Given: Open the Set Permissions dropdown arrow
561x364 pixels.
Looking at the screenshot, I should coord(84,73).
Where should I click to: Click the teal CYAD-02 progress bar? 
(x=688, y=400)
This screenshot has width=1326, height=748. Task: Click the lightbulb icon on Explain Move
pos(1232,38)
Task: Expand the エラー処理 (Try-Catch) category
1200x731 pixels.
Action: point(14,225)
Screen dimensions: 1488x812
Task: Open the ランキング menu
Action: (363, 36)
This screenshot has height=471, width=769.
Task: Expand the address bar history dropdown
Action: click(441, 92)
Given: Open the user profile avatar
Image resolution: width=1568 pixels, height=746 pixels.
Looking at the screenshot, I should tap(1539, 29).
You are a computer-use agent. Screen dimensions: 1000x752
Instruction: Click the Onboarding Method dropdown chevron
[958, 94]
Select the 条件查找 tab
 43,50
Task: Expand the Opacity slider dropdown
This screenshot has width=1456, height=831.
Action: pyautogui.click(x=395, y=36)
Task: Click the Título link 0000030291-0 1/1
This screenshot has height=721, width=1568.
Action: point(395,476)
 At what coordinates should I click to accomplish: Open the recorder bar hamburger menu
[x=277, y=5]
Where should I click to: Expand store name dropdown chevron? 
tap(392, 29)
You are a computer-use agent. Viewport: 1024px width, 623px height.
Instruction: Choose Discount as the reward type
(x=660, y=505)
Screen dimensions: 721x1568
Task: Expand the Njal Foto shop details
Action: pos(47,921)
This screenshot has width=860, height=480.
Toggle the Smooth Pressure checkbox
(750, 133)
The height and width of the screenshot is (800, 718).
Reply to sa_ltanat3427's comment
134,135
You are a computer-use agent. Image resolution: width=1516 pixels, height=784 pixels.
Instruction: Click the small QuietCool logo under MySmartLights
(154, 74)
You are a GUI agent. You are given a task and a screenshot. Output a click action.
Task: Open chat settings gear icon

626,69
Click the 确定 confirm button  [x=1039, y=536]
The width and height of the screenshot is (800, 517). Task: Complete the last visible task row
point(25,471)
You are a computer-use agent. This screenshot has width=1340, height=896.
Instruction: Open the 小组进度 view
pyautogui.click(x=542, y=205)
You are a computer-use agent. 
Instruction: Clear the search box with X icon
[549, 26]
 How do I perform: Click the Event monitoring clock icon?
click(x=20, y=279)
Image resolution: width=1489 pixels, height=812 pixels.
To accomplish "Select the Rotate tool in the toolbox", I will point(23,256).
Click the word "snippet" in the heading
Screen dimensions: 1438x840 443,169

> [DIRECTIONS FOR THIS TASK]: Please rewrite every line of the records above as a JSON list of strings, one string per line, leaving out blank lines.

> [THE SOLUTION]:
[
  "Given: Open the Set Permissions dropdown arrow",
  "561x364 pixels.",
  "Looking at the screenshot, I should coord(84,73).",
  "Where should I click to: Click the teal CYAD-02 progress bar? ",
  "(x=688, y=400)",
  "This screenshot has width=1326, height=748. Task: Click the lightbulb icon on Explain Move",
  "pos(1232,38)",
  "Task: Expand the エラー処理 (Try-Catch) category",
  "1200x731 pixels.",
  "Action: point(14,225)",
  "Screen dimensions: 1488x812",
  "Task: Open the ランキング menu",
  "Action: (363, 36)",
  "This screenshot has height=471, width=769.",
  "Task: Expand the address bar history dropdown",
  "Action: click(441, 92)",
  "Given: Open the user profile avatar",
  "Image resolution: width=1568 pixels, height=746 pixels.",
  "Looking at the screenshot, I should tap(1539, 29).",
  "You are a computer-use agent. Screen dimensions: 1000x752",
  "Instruction: Click the Onboarding Method dropdown chevron",
  "[958, 94]",
  "Select the 条件查找 tab",
  " 43,50",
  "Task: Expand the Opacity slider dropdown",
  "This screenshot has width=1456, height=831.",
  "Action: pyautogui.click(x=395, y=36)",
  "Task: Click the Título link 0000030291-0 1/1",
  "This screenshot has height=721, width=1568.",
  "Action: point(395,476)",
  " At what coordinates should I click to accomplish: Open the recorder bar hamburger menu",
  "[x=277, y=5]",
  "Where should I click to: Expand store name dropdown chevron? ",
  "tap(392, 29)",
  "You are a computer-use agent. Viewport: 1024px width, 623px height.",
  "Instruction: Choose Discount as the reward type",
  "(x=660, y=505)",
  "Screen dimensions: 721x1568",
  "Task: Expand the Njal Foto shop details",
  "Action: pos(47,921)",
  "This screenshot has width=860, height=480.",
  "Toggle the Smooth Pressure checkbox",
  "(750, 133)",
  "The height and width of the screenshot is (800, 718).",
  "Reply to sa_ltanat3427's comment",
  "134,135",
  "You are a computer-use agent. Image resolution: width=1516 pixels, height=784 pixels.",
  "Instruction: Click the small QuietCool logo under MySmartLights",
  "(154, 74)",
  "You are a GUI agent. You are given a task and a screenshot. Output a click action.",
  "Task: Open chat settings gear icon",
  "626,69",
  "Click the 确定 confirm button  [x=1039, y=536]",
  "The width and height of the screenshot is (800, 517). Task: Complete the last visible task row",
  "point(25,471)",
  "You are a computer-use agent. This screenshot has width=1340, height=896.",
  "Instruction: Open the 小组进度 view",
  "pyautogui.click(x=542, y=205)",
  "You are a computer-use agent. ",
  "Instruction: Clear the search box with X icon",
  "[549, 26]",
  " How do I perform: Click the Event monitoring clock icon?",
  "click(x=20, y=279)",
  "Image resolution: width=1489 pixels, height=812 pixels.",
  "To accomplish \"Select the Rotate tool in the toolbox\", I will point(23,256).",
  "Click the word \"snippet\" in the heading",
  "Screen dimensions: 1438x840 443,169"
]